Follicular dendritic cells (FDC) represent a major extracellular reservoir for HIV. A better understanding of the mechanisms of virion attachment to FDC may offer new avenues for reducing viral burdens in infected individuals. We used a murine model to investigate the establishment of extracellular HIV reservoirs in lymph nodes (LN). Consistent with findings in human tissues, CD21 was required for trapping of HIV to LN cells, as evidenced by significantly reduced virion binding when mice were pretreated with a C3 ligand-blocking anti-CD21 mAb and absence of virion trapping in CD21 knockout mice. Also consistent with findings in human tissues, the majority of HIV virions were associated with the FDC-enriched fraction of LN cell preparations. Somewhat surprisingly, HIV-specific Abs were not essential for HIV binding to LN cells, indicating that seeding of the FDC reservoir may begin shortly after infection and before the development of HIV-specific Abs. Finally, the virion-displacing potential for anti-CD21 mAbs was investigated. Treatment of mice with anti-CD21 mAbs several days after injection of HIV significantly reduced HIV bound to LN cells. Our findings demonstrate a critical role for CD21 in HIV trapping by LN cells and suggest a new therapeutic avenue for reducing HIV reservoirs.

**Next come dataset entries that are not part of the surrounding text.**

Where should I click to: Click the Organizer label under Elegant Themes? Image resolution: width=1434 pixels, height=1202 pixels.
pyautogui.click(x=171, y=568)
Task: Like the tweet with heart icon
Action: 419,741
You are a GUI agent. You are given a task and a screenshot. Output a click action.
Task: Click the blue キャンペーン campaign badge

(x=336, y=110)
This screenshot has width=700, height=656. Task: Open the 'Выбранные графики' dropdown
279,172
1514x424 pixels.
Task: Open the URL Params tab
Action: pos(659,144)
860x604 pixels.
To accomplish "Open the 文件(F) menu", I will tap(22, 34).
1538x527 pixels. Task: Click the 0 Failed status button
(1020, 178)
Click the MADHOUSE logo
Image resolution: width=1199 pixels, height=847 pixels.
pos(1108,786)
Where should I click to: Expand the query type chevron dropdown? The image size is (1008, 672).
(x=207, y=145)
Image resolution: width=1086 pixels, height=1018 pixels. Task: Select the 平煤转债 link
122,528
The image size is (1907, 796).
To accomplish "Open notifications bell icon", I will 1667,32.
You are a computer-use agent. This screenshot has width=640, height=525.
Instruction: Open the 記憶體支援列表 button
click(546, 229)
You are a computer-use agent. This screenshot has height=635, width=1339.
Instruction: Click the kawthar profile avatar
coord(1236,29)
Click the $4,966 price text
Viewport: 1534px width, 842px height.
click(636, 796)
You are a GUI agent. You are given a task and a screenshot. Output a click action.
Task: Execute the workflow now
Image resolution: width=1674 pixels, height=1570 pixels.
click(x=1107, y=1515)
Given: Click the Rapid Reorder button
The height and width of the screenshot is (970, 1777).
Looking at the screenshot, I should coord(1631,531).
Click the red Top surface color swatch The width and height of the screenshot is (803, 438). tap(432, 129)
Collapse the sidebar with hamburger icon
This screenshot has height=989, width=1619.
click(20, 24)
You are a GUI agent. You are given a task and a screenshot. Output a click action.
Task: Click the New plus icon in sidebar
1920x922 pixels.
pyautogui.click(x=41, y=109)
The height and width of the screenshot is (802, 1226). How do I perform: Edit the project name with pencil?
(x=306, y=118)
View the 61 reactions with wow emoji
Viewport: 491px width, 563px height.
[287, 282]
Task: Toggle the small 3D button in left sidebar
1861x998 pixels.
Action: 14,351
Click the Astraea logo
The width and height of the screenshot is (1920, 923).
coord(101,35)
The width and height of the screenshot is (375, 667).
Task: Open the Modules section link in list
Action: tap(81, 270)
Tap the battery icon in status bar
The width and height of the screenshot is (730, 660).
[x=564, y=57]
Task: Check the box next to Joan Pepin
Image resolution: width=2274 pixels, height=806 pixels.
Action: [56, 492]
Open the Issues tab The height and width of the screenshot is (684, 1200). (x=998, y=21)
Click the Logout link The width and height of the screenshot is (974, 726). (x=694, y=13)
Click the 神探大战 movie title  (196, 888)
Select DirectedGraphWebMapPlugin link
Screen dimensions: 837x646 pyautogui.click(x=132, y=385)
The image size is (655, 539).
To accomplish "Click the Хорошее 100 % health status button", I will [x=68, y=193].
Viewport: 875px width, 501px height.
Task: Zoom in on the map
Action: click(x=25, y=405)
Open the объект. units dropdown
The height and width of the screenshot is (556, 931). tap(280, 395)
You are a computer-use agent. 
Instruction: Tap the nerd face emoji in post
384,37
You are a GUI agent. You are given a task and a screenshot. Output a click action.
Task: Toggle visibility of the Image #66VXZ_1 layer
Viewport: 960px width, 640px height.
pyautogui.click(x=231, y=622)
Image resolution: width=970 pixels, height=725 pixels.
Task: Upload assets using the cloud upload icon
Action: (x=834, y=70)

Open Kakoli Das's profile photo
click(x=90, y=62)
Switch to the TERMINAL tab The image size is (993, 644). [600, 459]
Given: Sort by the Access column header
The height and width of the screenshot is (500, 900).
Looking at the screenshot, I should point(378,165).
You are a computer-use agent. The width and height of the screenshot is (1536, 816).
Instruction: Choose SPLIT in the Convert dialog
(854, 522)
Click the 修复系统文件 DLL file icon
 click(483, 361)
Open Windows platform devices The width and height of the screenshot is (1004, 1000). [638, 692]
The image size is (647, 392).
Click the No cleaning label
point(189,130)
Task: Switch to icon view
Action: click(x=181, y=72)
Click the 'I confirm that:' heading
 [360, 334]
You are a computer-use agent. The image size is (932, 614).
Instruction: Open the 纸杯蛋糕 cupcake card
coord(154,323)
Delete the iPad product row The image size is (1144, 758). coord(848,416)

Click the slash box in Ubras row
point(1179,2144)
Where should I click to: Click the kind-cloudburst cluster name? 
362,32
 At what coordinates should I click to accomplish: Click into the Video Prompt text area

Selection of HIV-Specific Immunogenic Epitopes by Screening Random Peptide Libraries with HIV-1-Positive Sera

Efforts to develop a protective HIV-1 vaccine have been hindered by difficulties in identifying epitopes capable of inducing broad neutralizing Ab responses. In fact, the high mutation rate occurring in HIV-1 envelope proteins and the complex structure of gp120 as an oligomer associated with gp41 result in a high degree of antigenic polymorphism. To overcome these obstacles, we screened random peptide libraries using sera from HIV-infected subjects to identify antigenic and immunogenic mimics of HIV-1 epitopes. After extensive counterscreening with HIV-negative sera, we isolated peptides specifically recognized by Abs from HIV-1-infected individuals. These peptides behaved as antigenic mimics of linear or conformational HIV-1 epitopes generated in vivo in infected subjects. Consistent with these findings, sera of simian HIV-infected monkeys also recognized the HIV-specific epitopes. The selected peptides were immunogenic in mice, where they elicited HIV-specific Abs that effectively neutralized HIV-1 isolates. These results demonstrate that pools of HIV-1 mimotopes can be selected from combinatorial peptide libraries by taking advantage of the HIV-specific Ab repertoire induced by the natural infection.